## Problem to solve
In full and without alteration, return the records below.

(Dataset items)

══════════════════════════════

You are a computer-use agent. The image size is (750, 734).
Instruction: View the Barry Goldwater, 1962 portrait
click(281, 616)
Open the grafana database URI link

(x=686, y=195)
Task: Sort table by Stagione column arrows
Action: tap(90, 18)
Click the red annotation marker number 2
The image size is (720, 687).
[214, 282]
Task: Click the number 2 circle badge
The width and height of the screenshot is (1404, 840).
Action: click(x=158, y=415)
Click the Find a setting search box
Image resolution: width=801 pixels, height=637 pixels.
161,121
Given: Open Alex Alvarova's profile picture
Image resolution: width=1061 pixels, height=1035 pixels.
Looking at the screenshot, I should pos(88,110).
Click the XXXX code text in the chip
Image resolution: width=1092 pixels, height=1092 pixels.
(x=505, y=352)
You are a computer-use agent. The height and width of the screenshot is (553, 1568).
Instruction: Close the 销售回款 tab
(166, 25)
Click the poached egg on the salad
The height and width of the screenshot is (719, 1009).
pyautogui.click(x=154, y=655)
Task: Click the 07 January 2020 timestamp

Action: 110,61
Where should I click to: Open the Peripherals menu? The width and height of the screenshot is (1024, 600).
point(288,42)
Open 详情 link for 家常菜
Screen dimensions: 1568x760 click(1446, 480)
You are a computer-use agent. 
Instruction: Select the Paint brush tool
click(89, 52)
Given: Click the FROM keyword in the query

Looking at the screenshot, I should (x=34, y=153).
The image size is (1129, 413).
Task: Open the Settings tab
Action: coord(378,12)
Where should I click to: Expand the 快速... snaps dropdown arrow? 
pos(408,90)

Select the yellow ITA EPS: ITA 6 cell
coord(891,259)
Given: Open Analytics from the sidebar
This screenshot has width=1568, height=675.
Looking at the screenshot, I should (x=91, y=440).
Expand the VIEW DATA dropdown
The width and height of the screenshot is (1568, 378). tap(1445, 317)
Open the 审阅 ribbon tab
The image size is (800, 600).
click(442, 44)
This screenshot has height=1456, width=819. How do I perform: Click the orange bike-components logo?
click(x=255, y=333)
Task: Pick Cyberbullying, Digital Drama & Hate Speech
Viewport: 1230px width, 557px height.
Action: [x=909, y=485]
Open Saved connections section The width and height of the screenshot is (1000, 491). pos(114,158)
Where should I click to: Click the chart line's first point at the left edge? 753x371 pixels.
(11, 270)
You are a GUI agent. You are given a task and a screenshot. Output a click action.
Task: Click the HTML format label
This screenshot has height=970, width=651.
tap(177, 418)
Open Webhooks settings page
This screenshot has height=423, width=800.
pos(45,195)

══════════════════════════════

## Your solution
You are a computer-use agent. The image size is (750, 734).
Instruction: View the Barry Goldwater, 1962 portrait
click(281, 616)
Open the grafana database URI link

(x=686, y=195)
Task: Sort table by Stagione column arrows
Action: tap(90, 18)
Click the red annotation marker number 2
The image size is (720, 687).
[214, 282]
Task: Click the number 2 circle badge
The width and height of the screenshot is (1404, 840).
Action: click(x=158, y=415)
Click the Find a setting search box
Image resolution: width=801 pixels, height=637 pixels.
161,121
Given: Open Alex Alvarova's profile picture
Image resolution: width=1061 pixels, height=1035 pixels.
Looking at the screenshot, I should pos(88,110).
Click the XXXX code text in the chip
Image resolution: width=1092 pixels, height=1092 pixels.
(x=505, y=352)
You are a computer-use agent. The height and width of the screenshot is (553, 1568).
Instruction: Close the 销售回款 tab
(166, 25)
Click the poached egg on the salad
The height and width of the screenshot is (719, 1009).
pyautogui.click(x=154, y=655)
Task: Click the 07 January 2020 timestamp

Action: 110,61
Where should I click to: Open the Peripherals menu? The width and height of the screenshot is (1024, 600).
point(288,42)
Open 详情 link for 家常菜
Screen dimensions: 1568x760 click(1446, 480)
You are a computer-use agent. 
Instruction: Select the Paint brush tool
click(89, 52)
Given: Click the FROM keyword in the query

Looking at the screenshot, I should (x=34, y=153).
The image size is (1129, 413).
Task: Open the Settings tab
Action: coord(378,12)
Where should I click to: Expand the 快速... snaps dropdown arrow? 
pos(408,90)

Select the yellow ITA EPS: ITA 6 cell
coord(891,259)
Given: Open Analytics from the sidebar
This screenshot has width=1568, height=675.
Looking at the screenshot, I should (x=91, y=440).
Expand the VIEW DATA dropdown
The width and height of the screenshot is (1568, 378). tap(1445, 317)
Open the 审阅 ribbon tab
The image size is (800, 600).
click(442, 44)
This screenshot has height=1456, width=819. How do I perform: Click the orange bike-components logo?
click(x=255, y=333)
Task: Pick Cyberbullying, Digital Drama & Hate Speech
Viewport: 1230px width, 557px height.
Action: [x=909, y=485]
Open Saved connections section The width and height of the screenshot is (1000, 491). pos(114,158)
Where should I click to: Click the chart line's first point at the left edge? 753x371 pixels.
(11, 270)
You are a GUI agent. You are given a task and a screenshot. Output a click action.
Task: Click the HTML format label
This screenshot has height=970, width=651.
tap(177, 418)
Open Webhooks settings page
This screenshot has height=423, width=800.
pos(45,195)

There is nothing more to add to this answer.